Если все закончится хорошо, даже я назову это чудом, несмотря на благоприятные прогнозы. Если нет, то Богу придется дать ответ. Пусть даже если из двадцати тысяч сердец невозможно спасти каждое.
Даже развод после двадцати лет брака, сегодня подтвержденный по электронной почте, становится второстепенным. Беда не только объединяет, но и разлучает то, что больше не держится вместе. Она обнажает раны и утраченное доверие, словно под ярким светом.
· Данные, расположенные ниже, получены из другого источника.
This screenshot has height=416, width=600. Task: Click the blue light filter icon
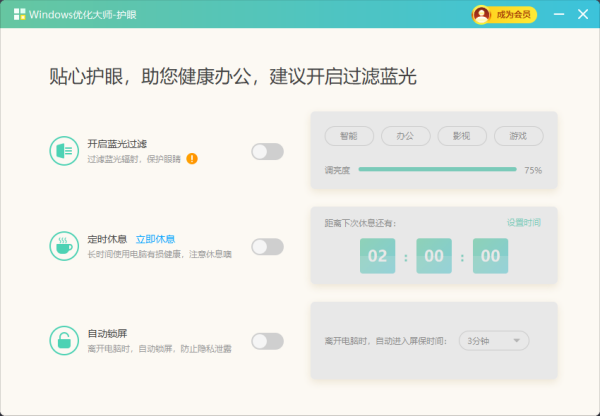(64, 151)
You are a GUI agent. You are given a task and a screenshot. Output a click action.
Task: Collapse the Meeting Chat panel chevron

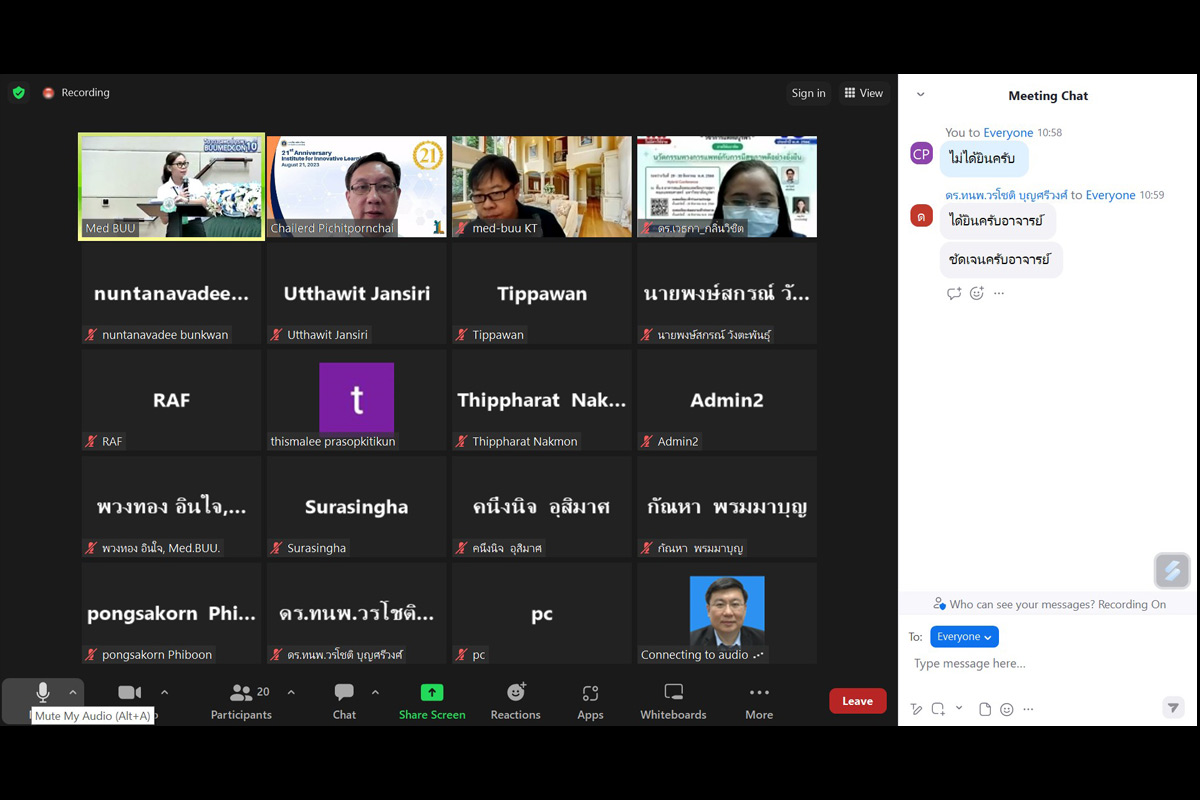tap(921, 95)
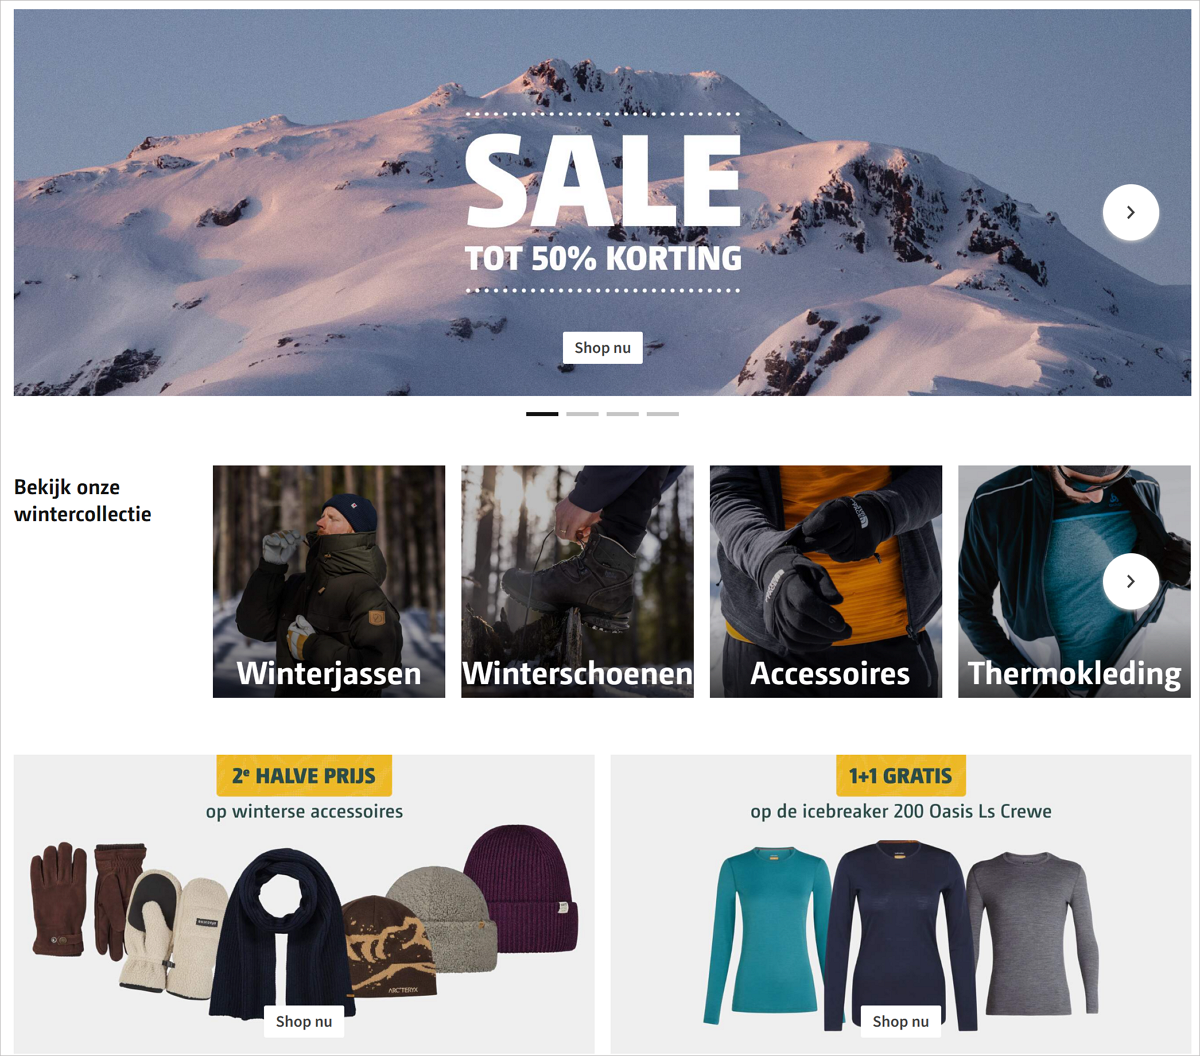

Теперь, когда моему ребенку стало немного лучше – улучшение длится четвертый день подряд, – усталость возвращается с новой силой. Возможно, она отдохнула, эта усталость, поняла, что не сможет одолеть беспокойство, и теперь бьет еще сильнее. В ресторан, куда Оффенбах приглашает каждый год на годовщину смерти своей жены, вот уже двадцать третий раз, я вошла уже после того, как подали основное блюдо. Люди посмотрели на меня с испугом – а может, мне просто показалось. Через пять минут, не успев даже сесть, я уже была вынуждена уйти. Оффенбах – быть может, подсознательно – хотел уберечь меня, а заодно и свою печальную компанию, ведь не осталось почти никого, кто мог бы понять его утрату.
Мы стояли перед рестораном в ожидании моего такси, и он наконец спросил, как дела у моего сына. Я снова разрыдалась, как девчонка, – уже не знаю, в который раз за этот год.
– Лучше, – всхлипывая, сказала я, когда слезы уже смешались с соплями, – четвертый день улучшение, но что угодно еще может случиться…
– Ты должна беречь себя, – повторил он то, что говорят мне все вокруг.